Scientists follow the money to predict epidemics

“LONDON (Reuters) – A popular U.S. Web site that tracks the geographical circulation of money could offer new insights into predicting the spread of infectious diseases like bird flu.

Money, like diseases, is carried by people around the world, so what better way to plot the spread of a potential influenza pandemic than to track the circulation of dollar bills, researchers reasoned.

Researchers in Germany and the United States did just that to develop a mathematical model of human travel that can be used to plot the spread of future pandemics.

“There are some universal rules governing human travel and they can be used to develop a new class of model for the spread of infectious disease,” said Dr Dirk Brockmann, a physicist at the Max Planck Institute for Dynamics and Self-Organisation in Gottingen, Germany.
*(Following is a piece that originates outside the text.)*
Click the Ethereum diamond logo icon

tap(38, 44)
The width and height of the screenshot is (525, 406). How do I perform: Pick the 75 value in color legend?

Health experts fear the H5N1 bird flu virus that has killed at least 82 people in six countries since 2003 could mutate into a highly infectious strain in humans that could cause the next pandemic.

“We can now plug in the parameter ranges that we think will apply to influenza and then simulate a pandemic that runs through Europe and see what happens,” said Brockmann, who reported the findings in the journal Nature on Wednesday.

In addition to giving insights into how an infectious disease would spread, mathematical models and computer simulations could help to develop measures to take against it, he added.”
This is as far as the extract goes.